Jean Wang (Ph.D. ’07)
Diamond Award for Early Career Achievement
As one of the founders and the first woman on the Project Glass team at Google, Jean Wang ushered Google Glass through 10 design iterations, constructing a groundbreaking product to completely disrupt the current market.
“She wouldn’t take on a project didn’t involve some level of driving and pushing the boundaries of technology,” Eliot Kim, principal industrial designer at Google and Wang’s colleague said.
Google Glass led a new wave of human/machine interfaces, signaled a pivotal change in accessible computing devices and laid the foundation for modern AR/VR hardware. Dr. Wang was a key member behind this level of impact.
Her technical contributions added complex novel optical features while addressing challenges in design and product reliability. Her technical acumen, leadership and execution skills soon led to her promotion to chief of staff.
Dr. Wang currently works at Amazon as a strategic initiatives lead. She is building a product and team from the ground up. Dr. Wang has been a pioneering force behind several novel technological advancements, demonstrating extraordinary leadership in developing innovative solutions and producing exceptional ideas. For Dr. Wang, the novelty of what she works fuels her passion for innovation.
“Being able to work with an amazing team to create and launch a customer experience that does not exist is the most exciting aspect of my work,” Dr. Wang said.
Dr. Wang’s passion for innovation is grounded in her experiences at UW EE. While at the university, Dr. Wang took this inventive spirit and embraced new challenges and new avenues of thought.
“My time at UW EE had tremendous impact on my career due to the people I met who encouraged and challenged me to grow, think and explore,” Dr. Wang said. “Lih Lin, my Ph.D. advisor, and Babak Parviz, who co-advised, continue to be inspirations for me. The whole department provided great education and support and the variety of courses I took at UW from the Foster Business School, language department or dance added even more depth to my experience. The career I have today is because of the connections and learning developed from my time at UW.”
During her academic years, Dr. Wang received an NSF grant and earned both her MS and PhD in electrical engineering in only four years. Her graduate work resulted in seven referred journals and 15 conference papers.
The Early Career Achievement award recognizes outstanding graduates of the UW COE, who demonstrate exceptional achievement during the first 10 years of an engineering career.

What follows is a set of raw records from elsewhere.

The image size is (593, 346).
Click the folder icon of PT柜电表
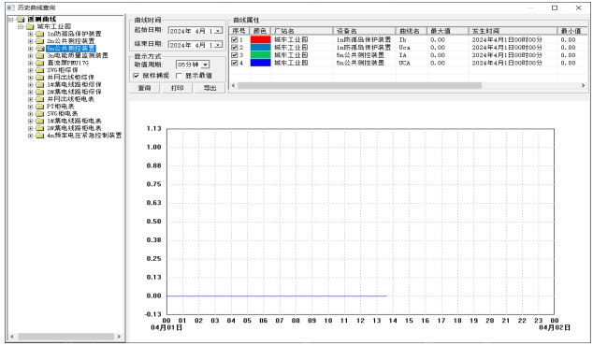(x=40, y=107)
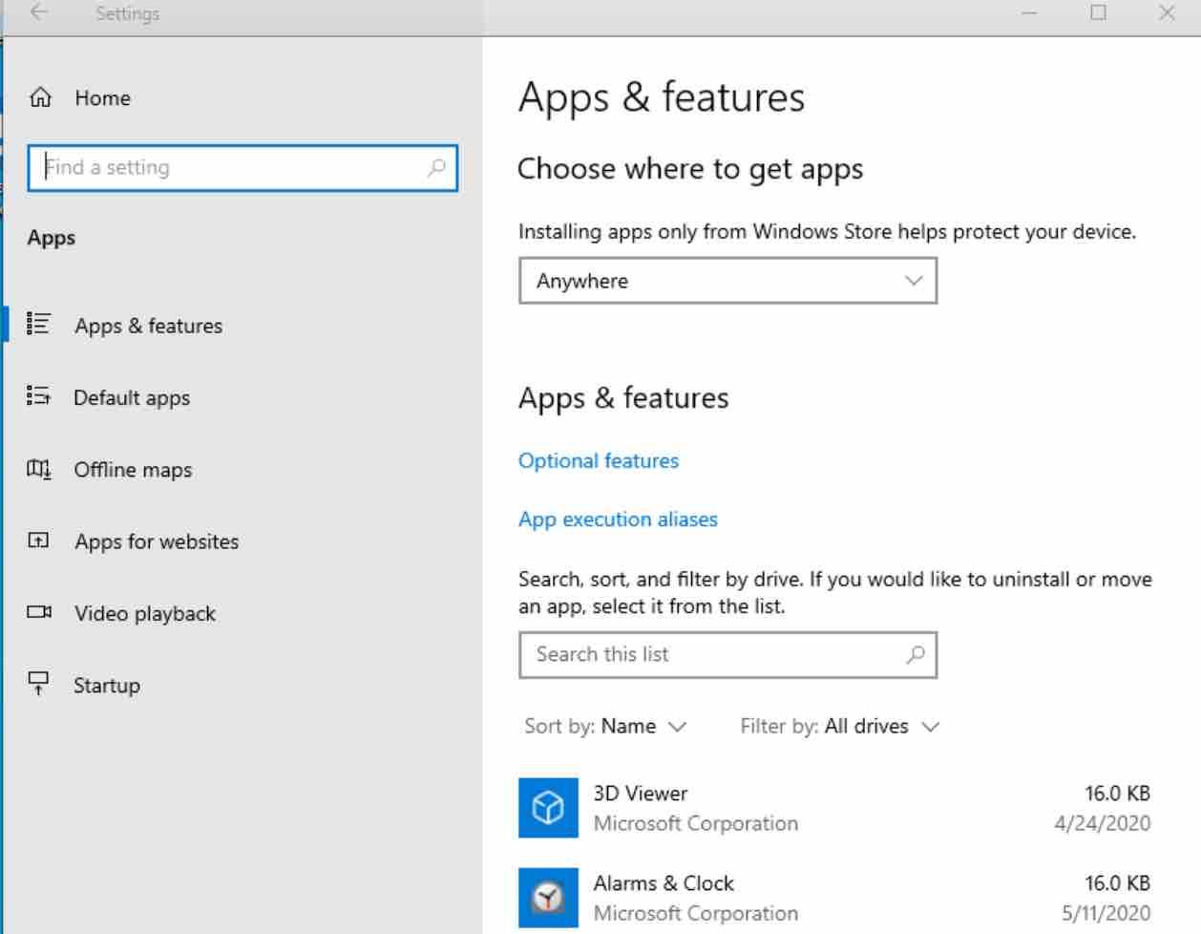Click the Home icon in sidebar

(x=40, y=97)
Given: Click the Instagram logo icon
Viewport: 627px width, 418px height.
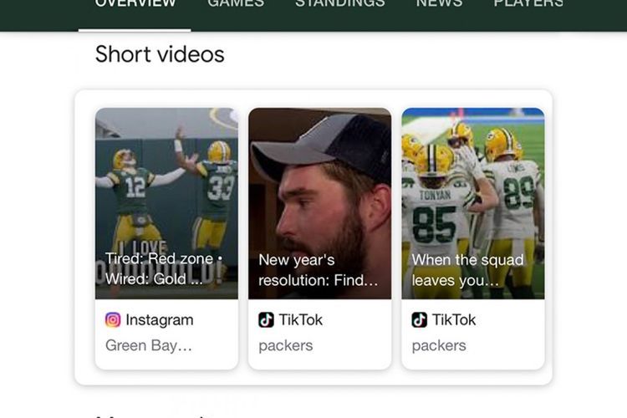Looking at the screenshot, I should 113,320.
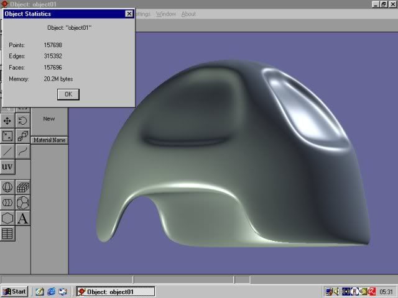398x298 pixels.
Task: Create a Hexagon polygon shape
Action: click(7, 218)
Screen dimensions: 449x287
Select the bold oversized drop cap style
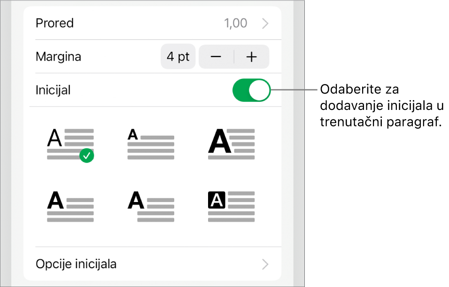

“The award is truly an unexpected and meaningful honor,” Dr. Wang said. “I feel grateful for the recognition and somewhat surprised that ten years have already flown by since graduating.”
Within the last ten years, Dr. Wang has already achieved more than most engineers throughout their career. In addition to her work on Project Glass, Wang was a founding member of the robotic surgery team at Google Life Sciences, now Verily Life Sciences, leading the development of optics and imaging in novel robotic surgery platforms that enable improved patient outcomes and greater efficiency for a range of procedures.
Dr. Wang’s diversity in experience goes beyond excellent technical efficiency. It illustrates an individual with a deep-rooted vision for impact.
“While at UW EE, Jean was an exceptional student,” UW EE Professor and Chair Radha Poovendran said. “When speaking with her advisor, Professor Lih Lin, she knew that Jean would go on to achieve a lot throughout her career. Jean’s impact on society and technology does not end with her work on Google Glass; she will continue to foster global change.”